— Start of Passage —

A Trade Policy for the 20s, Climate
Photo: WOJTEK RADWANSKI/AFP/Getty Images
At the end of last year and the beginning of this one, I devoted two columns to discussing a trade policy for the 20s, both in general and specifically with respect to labor issues. I had intended to continue that but instead spent a week commenting on what happened at the U.S. Capitol on January 6 and another one on Europe in the wake of the CSIS event on January 15 featuring European Commission director-general for trade Sabine Weyand. I have now run out of excuses and am returning to the trade policy discussion, this time looking at climate.
Climate as a trade as well as a domestic policy issue was essentially ignored during the Trump administration, but it has emerged as a top priority for the Biden-Harris administration, driven by the enormous body of evidence establishing global warming as a serious threat to our collective way of life. So far, and as predicted, the president’s emphasis has been on domestic policy—none of the executive orders issued in the first days of his term dealt directly with trade issues. He has rejoined the Paris Agreement and has assigned former senator and secretary of state John Kerry the task of rebuilding our international climate profile and restoring U.S. leadership. That will, among other things, mean reaffirming or possibly enhancing the United States’ commitments in the agreement and then taking the domestic steps necessary to meet them. While some of that will involve simply unraveling steps Trump took, it will likely require further legislation as well, some of which will have international implications.
At this point, I can see two areas where that might happen. The first is not new—ensuring trade agreements, both current and future, require U.S. trading partners to take on strong environmental commitments as part of the agreement and provide a strong enforcement mechanism in case they do not meet them. U.S. trade agreements generally require the parties to subscribe to a list of international environmental agreements, but the lists do not include all of the possibilities. Indeed, a group of members of Congress recently wrote the administration calling for the addition of the Paris Agreement to the list in the United States-Mexico-Canada Agreement, since Ambassador Lighthizer unsurprisingly left it off when the deal was negotiated. Expanding the lists in current and future agreements and making sure the obligations are fully enforceable are obvious steps for the Biden administration to take.

— End of Passage —

**Task list**
a) According to the trade policy column, who has the president assigned to rebuild the international climate profile of the United States?
b) Update the trade policy column's part that opens with the words containing "A Trade Policy for the 20s, Climate" and closes with "looking at climate.", putting "essays" in place of "columns".
You can complete this work without the listing.

— Start of Source material —

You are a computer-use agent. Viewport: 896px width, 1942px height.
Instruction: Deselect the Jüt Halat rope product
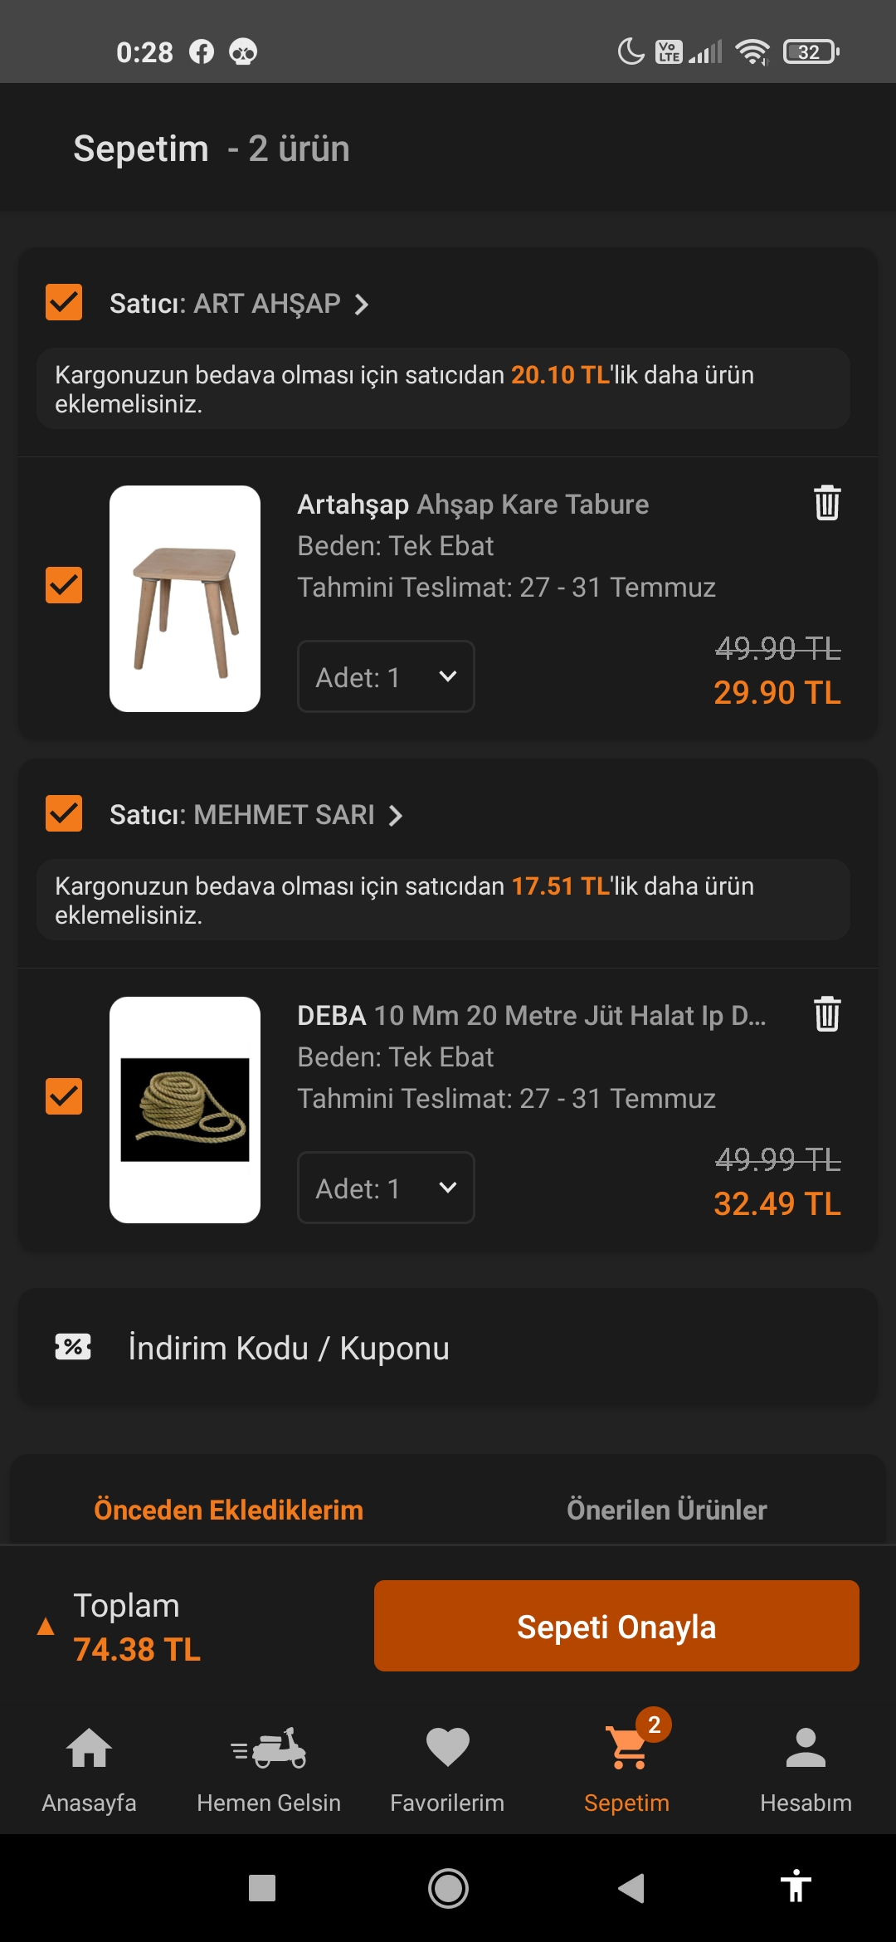[64, 1096]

— End of Source material —

**Responses for each task**
a) Former senator and secretary of state John Kerry.

b)
A Trade Policy for the 20s, Climate
Photo: WOJTEK RADWANSKI/AFP/Getty Images
At the end of last year and the beginning of this one, I devoted two essays to discussing a trade policy for the 20s, both in general and specifically with respect to labor issues. I had intended to continue that but instead spent a week commenting on what happened at the U.S. Capitol on January 6 and another one on Europe in the wake of the CSIS event on January 15 featuring European Commission director-general for trade Sabine Weyand. I have now run out of excuses and am returning to the trade policy discussion, this time looking at climate.